▸ Activity: Please repeat exactly the lines from the one containing "You are a GUI" to the end of the entries below, both included, and omit all pictures.

■ ■ ■ ■ ■

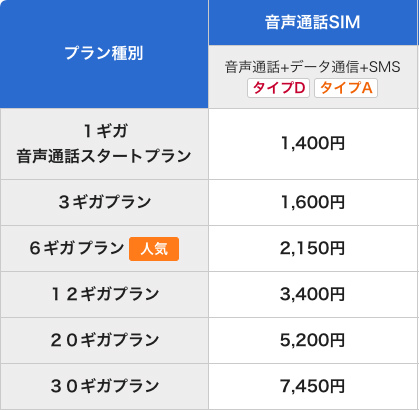Click the プラン種別 header cell
The height and width of the screenshot is (410, 419).
point(104,53)
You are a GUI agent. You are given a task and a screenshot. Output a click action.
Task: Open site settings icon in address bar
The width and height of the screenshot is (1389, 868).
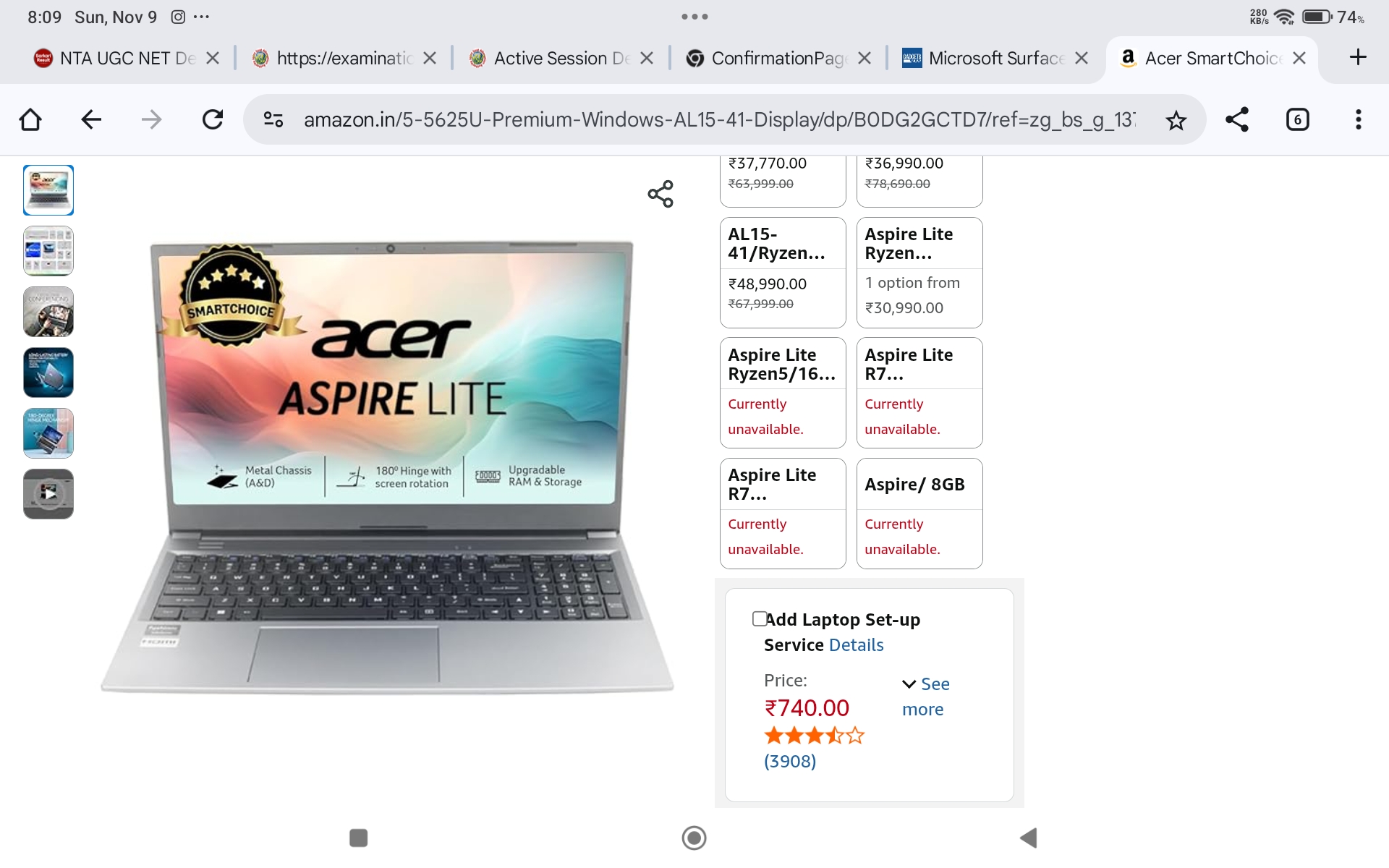pos(273,119)
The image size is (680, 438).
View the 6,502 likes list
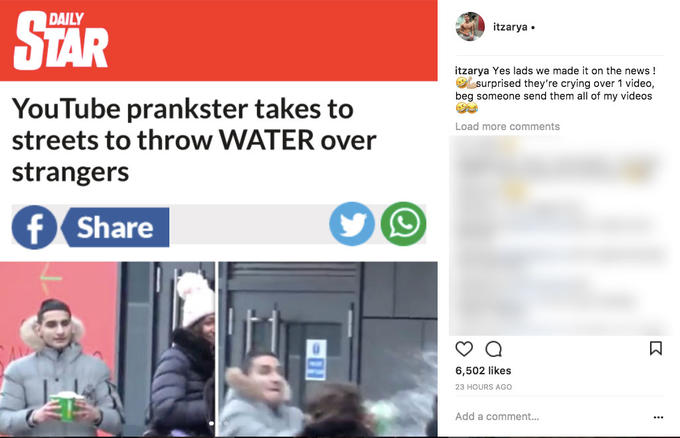click(483, 371)
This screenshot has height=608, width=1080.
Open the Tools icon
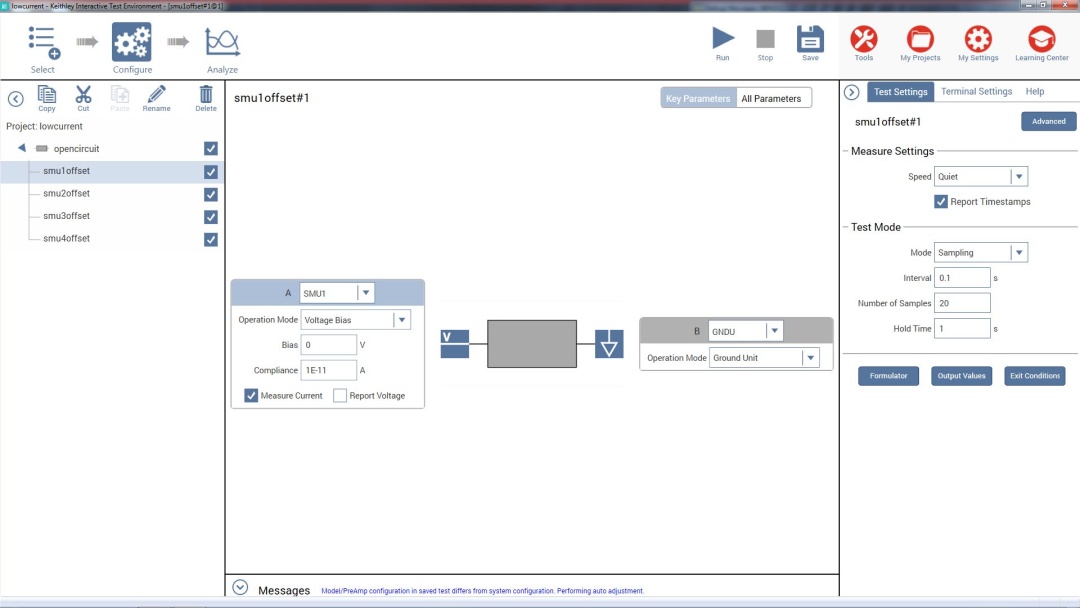pos(863,40)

■ ■ ■ ■ ■

▸ Exercise result:
You are a GUI agent. You are given a task and a screenshot. Output a click action.
Task: Open site settings icon in address bar
The width and height of the screenshot is (1389, 868).
pos(273,119)
The image size is (680, 438).
View the 6,502 likes list
click(483, 371)
This screenshot has height=608, width=1080.
Open the Tools icon
pos(863,40)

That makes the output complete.